The format of the show itself is familiar to viewers of PTI, a rapid-fire run through the day's sports topics with an interview segment wedged in between. But the format of the show is immaterial. The chemistry between Dan and Papi is what makes the show shine. While the producers did put in some small twists, for example, the closing segment, "si o no," where the disembodied "producer" asks Dan and Papi if they are interested in watching particular sporting events that night, usually weave in a non-sports related, and often ridiculous reality show like "Rat Pig," the banter between Dan and his dad, the latter of whom is often unfamiliar with the premise of reality shows, is what makes the show so amusing.

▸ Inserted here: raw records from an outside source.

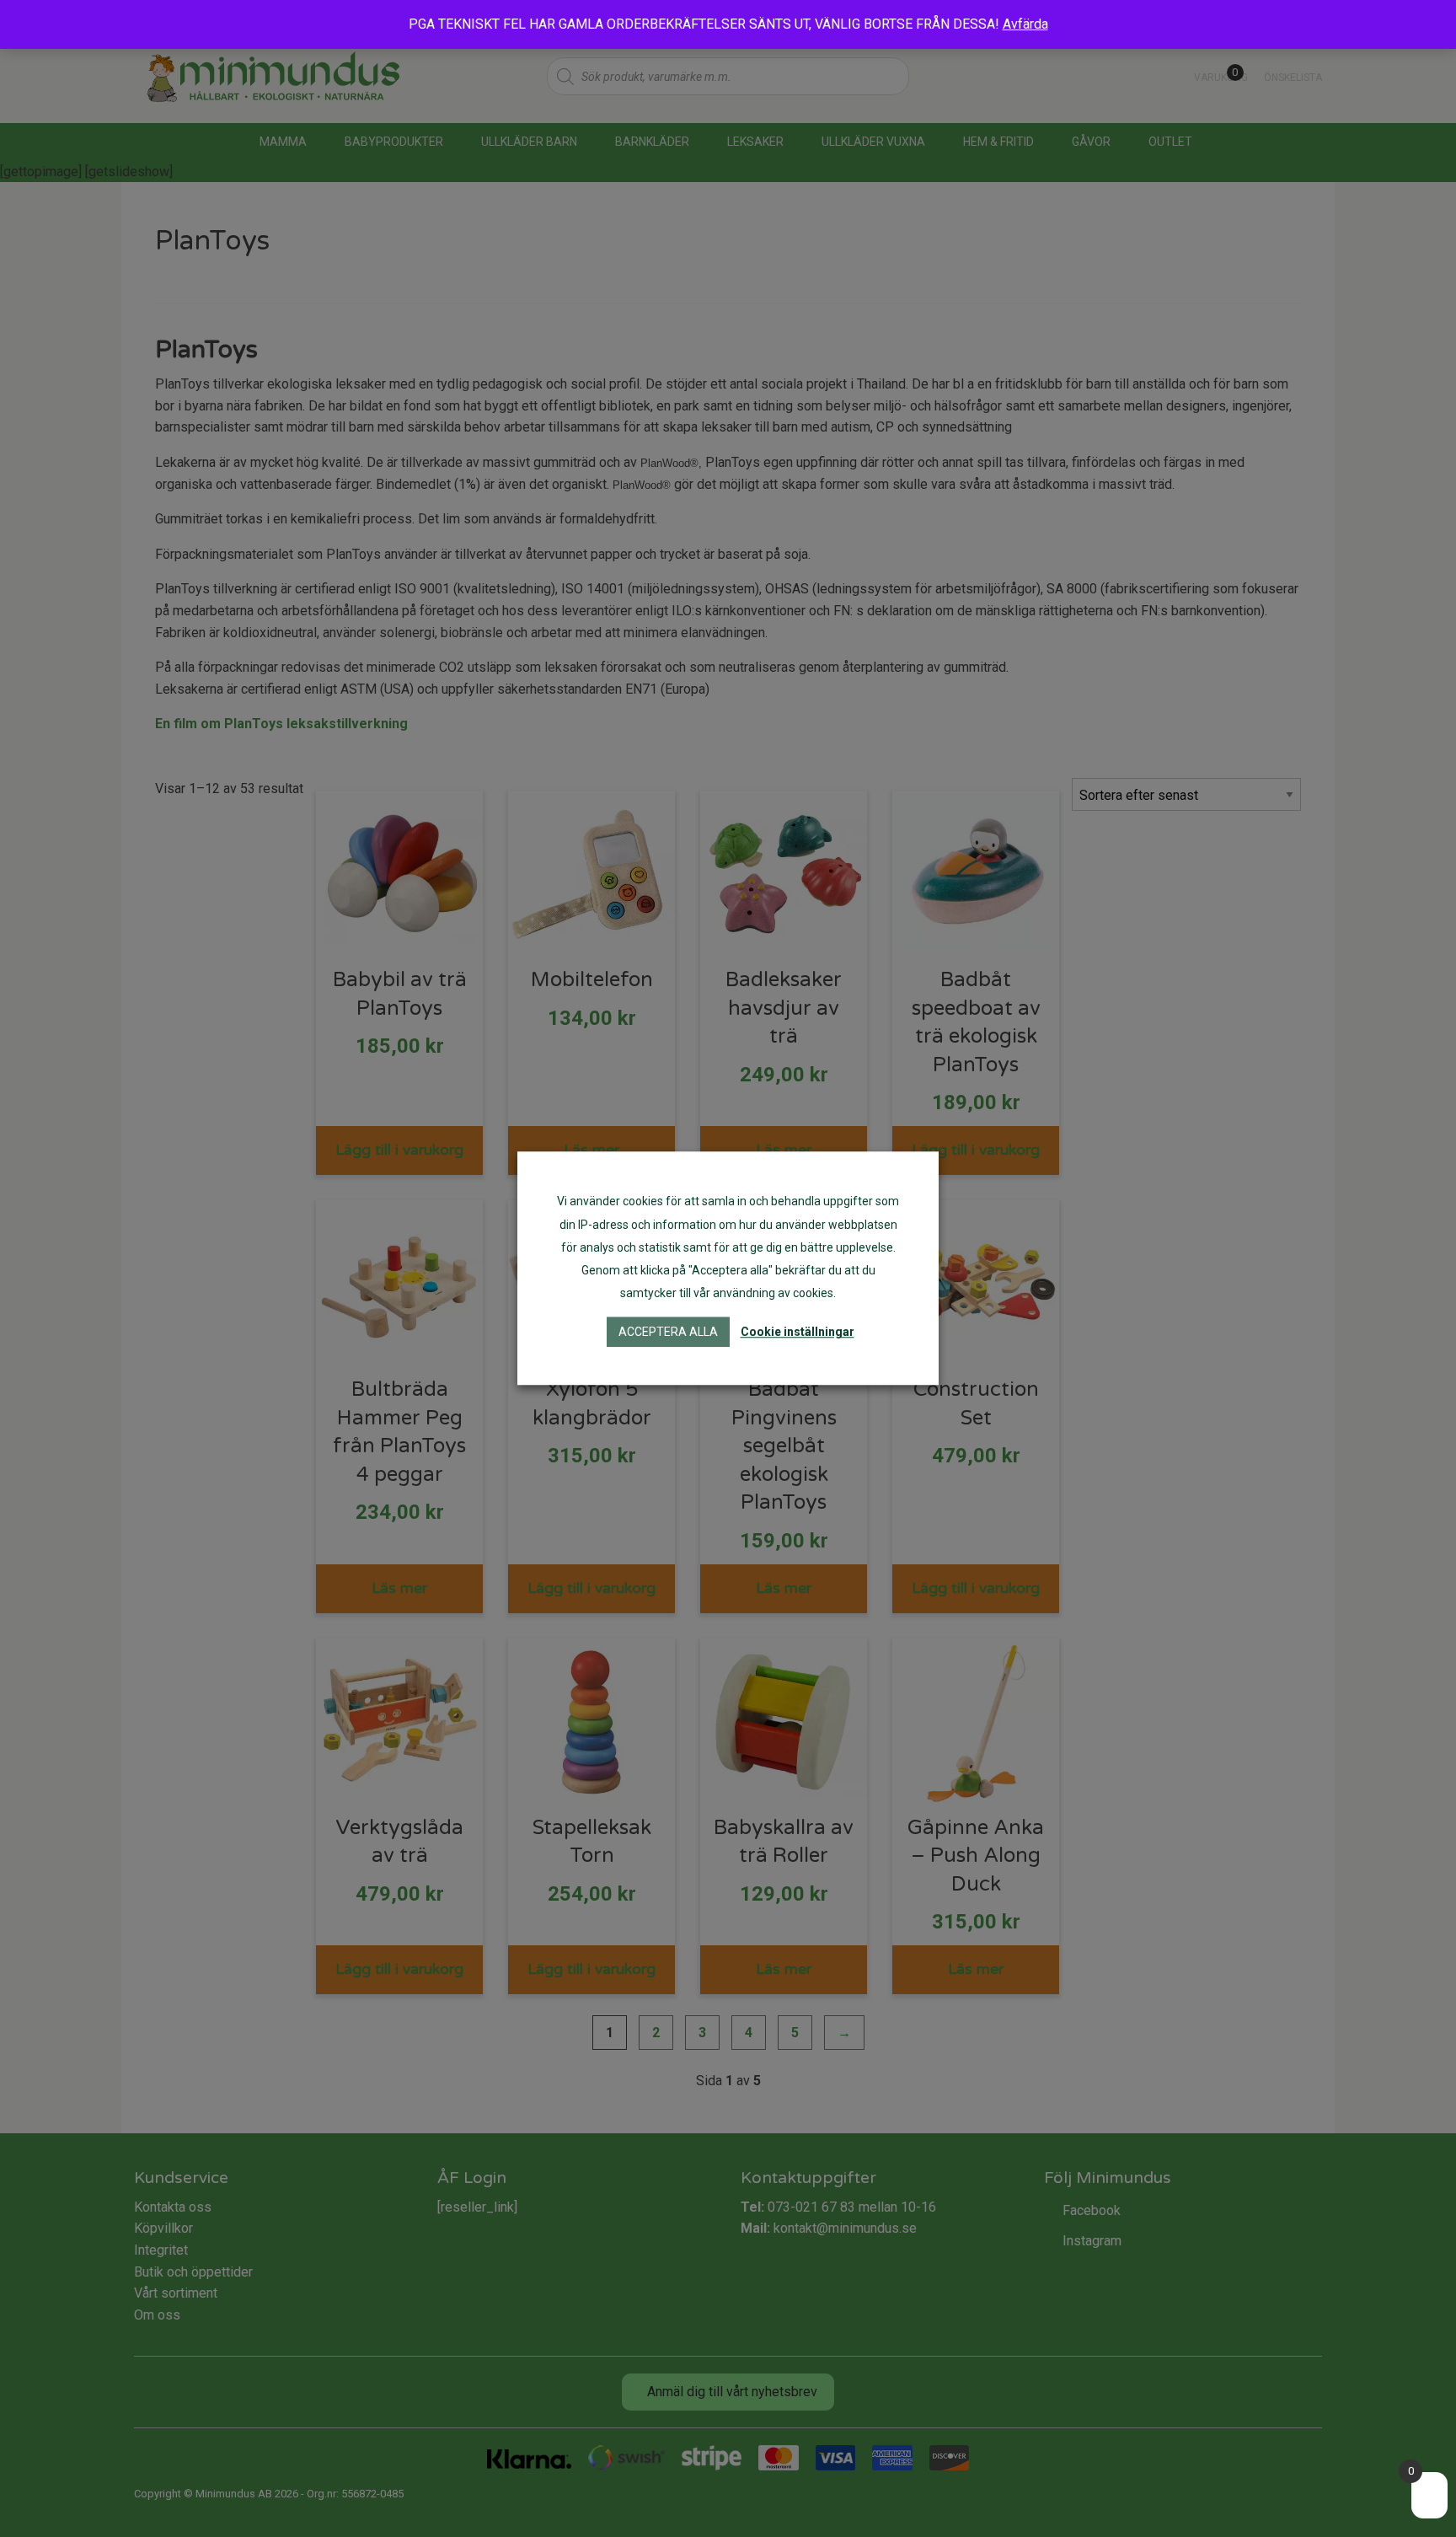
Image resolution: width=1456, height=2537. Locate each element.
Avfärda (1025, 24)
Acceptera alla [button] (668, 1332)
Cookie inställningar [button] (797, 1332)
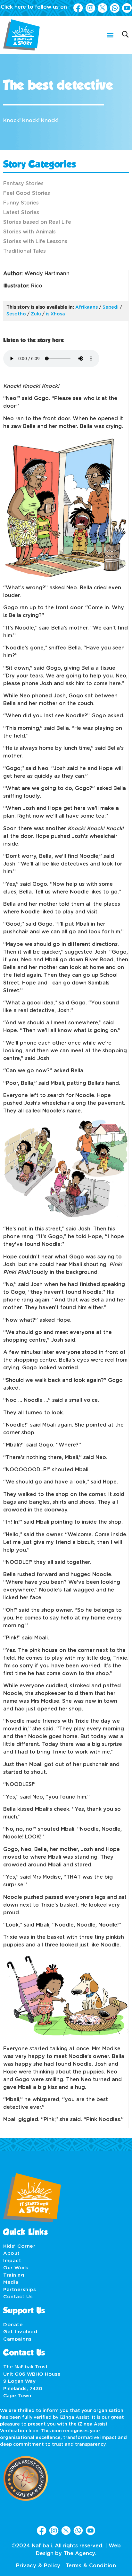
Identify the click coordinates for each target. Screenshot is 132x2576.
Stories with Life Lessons (35, 241)
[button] (110, 35)
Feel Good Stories (26, 193)
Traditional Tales (24, 251)
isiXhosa (55, 314)
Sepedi (111, 307)
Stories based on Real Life (37, 222)
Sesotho (16, 314)
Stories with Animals (29, 231)
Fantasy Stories (23, 183)
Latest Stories (21, 212)
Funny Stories (21, 202)
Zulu (36, 314)
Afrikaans (86, 307)
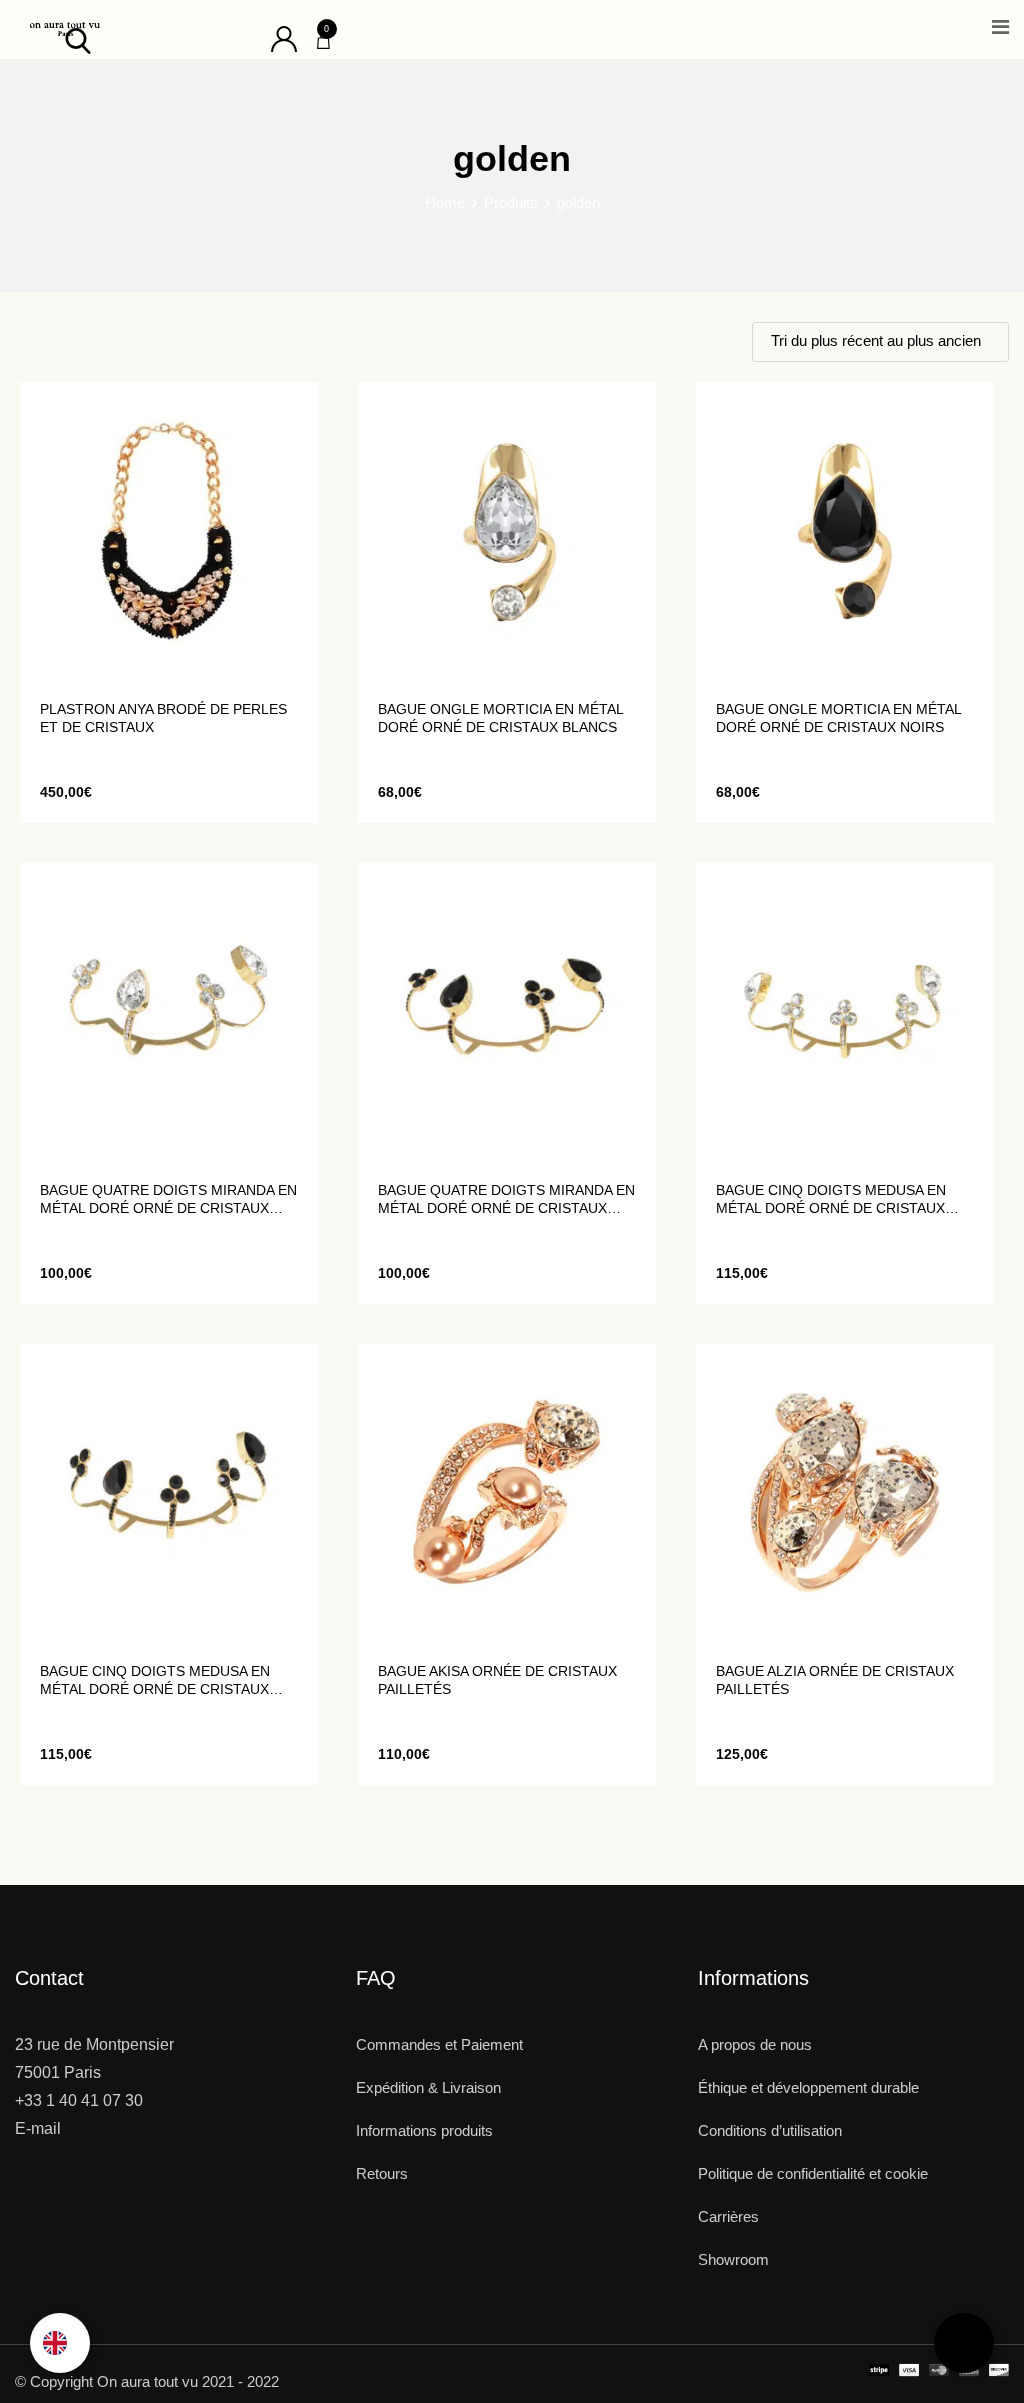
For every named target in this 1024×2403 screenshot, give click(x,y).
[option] (60, 2343)
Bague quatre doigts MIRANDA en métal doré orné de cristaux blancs (168, 1199)
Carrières (728, 2216)
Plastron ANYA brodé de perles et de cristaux (163, 718)
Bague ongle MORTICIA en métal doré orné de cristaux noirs (838, 718)
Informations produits (424, 2130)
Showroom (733, 2259)
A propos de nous (755, 2044)
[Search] (78, 39)
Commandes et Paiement (439, 2044)
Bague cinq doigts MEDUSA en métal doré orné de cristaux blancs (831, 1199)
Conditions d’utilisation (770, 2130)
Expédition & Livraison (428, 2087)
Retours (382, 2173)
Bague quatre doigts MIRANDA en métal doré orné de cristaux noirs (506, 1199)
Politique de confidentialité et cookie (813, 2173)
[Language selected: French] (60, 2343)
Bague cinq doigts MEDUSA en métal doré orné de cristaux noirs (155, 1680)
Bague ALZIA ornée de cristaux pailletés (835, 1680)
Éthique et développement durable (808, 2087)
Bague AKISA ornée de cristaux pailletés (497, 1680)
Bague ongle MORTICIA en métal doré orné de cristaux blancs (500, 718)
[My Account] (284, 37)
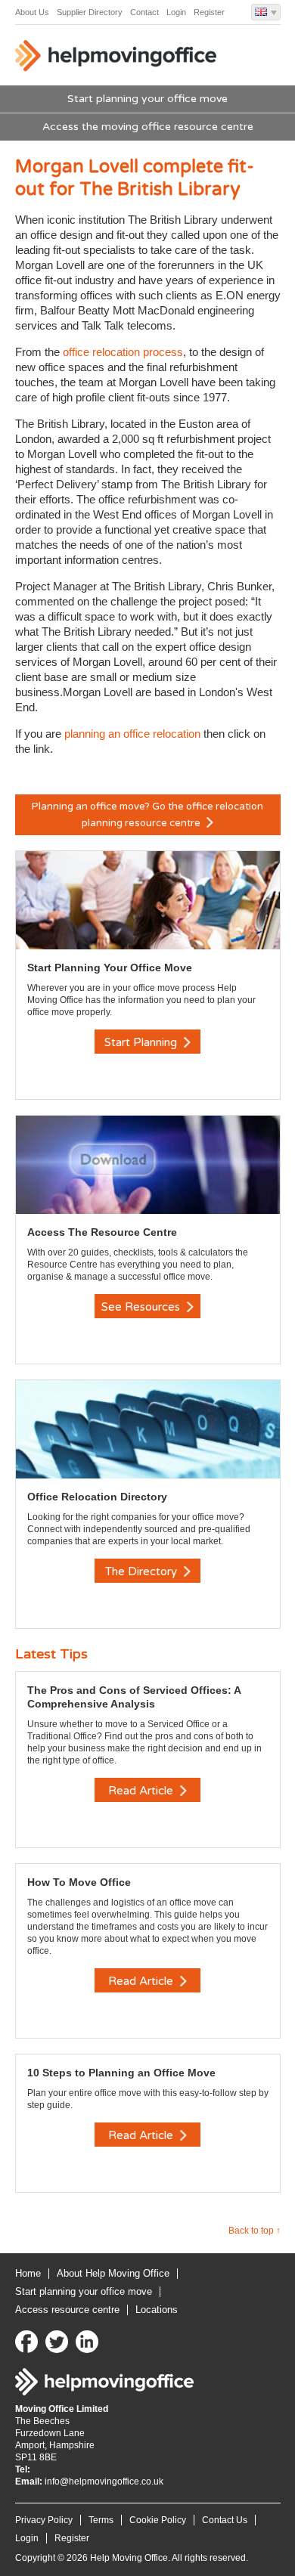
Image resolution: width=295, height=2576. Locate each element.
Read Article (142, 1790)
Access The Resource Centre (102, 1232)
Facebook (26, 2341)
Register (209, 12)
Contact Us (224, 2520)
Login (176, 12)
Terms (100, 2520)
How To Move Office (79, 1882)
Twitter (56, 2341)
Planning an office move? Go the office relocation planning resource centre (147, 814)
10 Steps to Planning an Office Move (121, 2073)
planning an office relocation (133, 733)
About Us (32, 12)
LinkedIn (87, 2341)
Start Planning (142, 1042)
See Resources (142, 1307)
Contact (144, 12)
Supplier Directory (90, 12)
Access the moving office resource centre (147, 126)
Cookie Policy (157, 2520)
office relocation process (123, 351)
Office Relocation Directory (97, 1497)
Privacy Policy (44, 2520)
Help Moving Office (117, 59)
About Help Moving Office (113, 2273)
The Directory (142, 1571)
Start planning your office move (147, 98)
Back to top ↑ (254, 2230)
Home (28, 2273)
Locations (156, 2309)
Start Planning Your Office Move (109, 967)
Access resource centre (67, 2309)
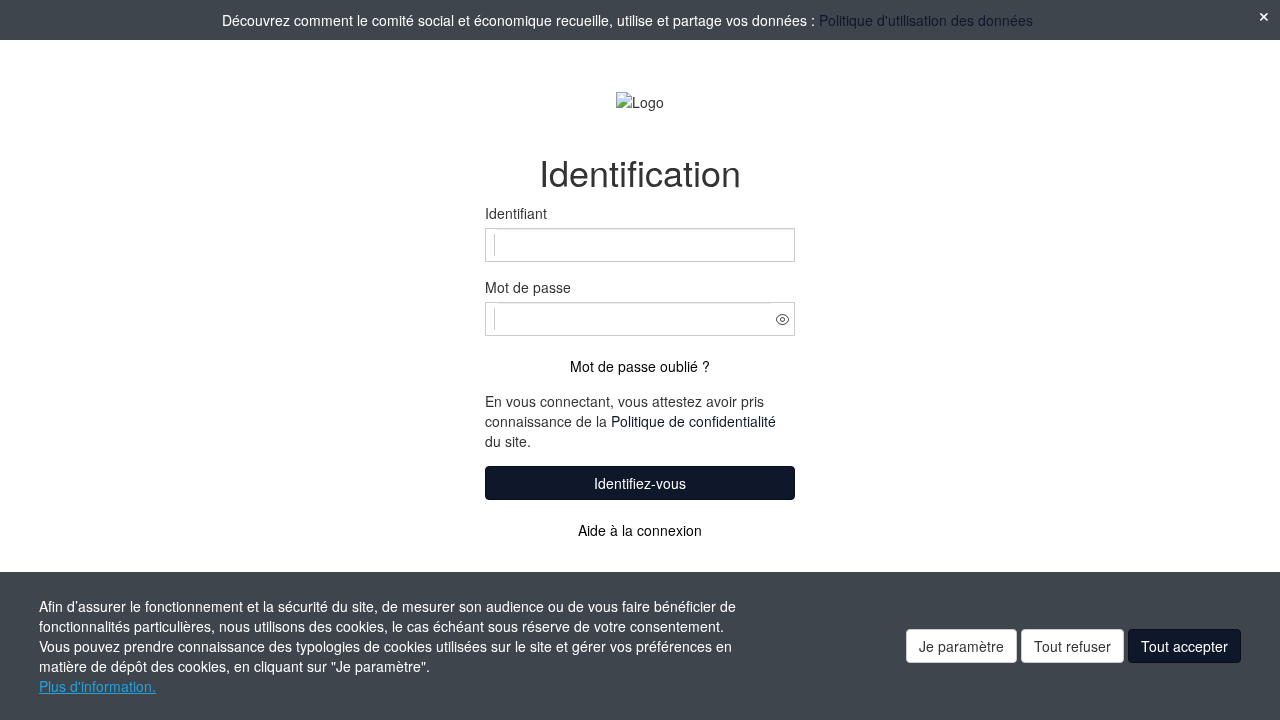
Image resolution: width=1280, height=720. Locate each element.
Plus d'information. (97, 686)
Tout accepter (1184, 646)
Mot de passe (528, 287)
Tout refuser (1072, 646)
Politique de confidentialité (693, 421)
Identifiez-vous (640, 483)
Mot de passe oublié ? (640, 366)
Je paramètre (961, 646)
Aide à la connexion (640, 530)
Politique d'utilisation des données (926, 20)
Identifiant (516, 213)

Of late, further wrinkles have been added, like Kimbo Slice randomly appearing at the top of one recent episode, a zookeeper appearing with a vulture and some sort of large rodent on another, and the occasional call to Dan's mom (and Papi's wife) to discuss Papi's quirks, be it hiding cookies in the house or the aforementioned toenail discoloration.
Having worked out some of the bugs early on, like explaining why the show has quick edits and figuring out where/how to insert the "producer" to probe for further explanation, DLHQ is coming into its own as an integral part of the ESPN lineup. It also shows that likability and chemistry between the hosts is far more critical to a program's entertainment value than how its formatted or what subjects are discussed. When it comes to DLHQ I am intrigued, I am very intrigued (two arm pumps).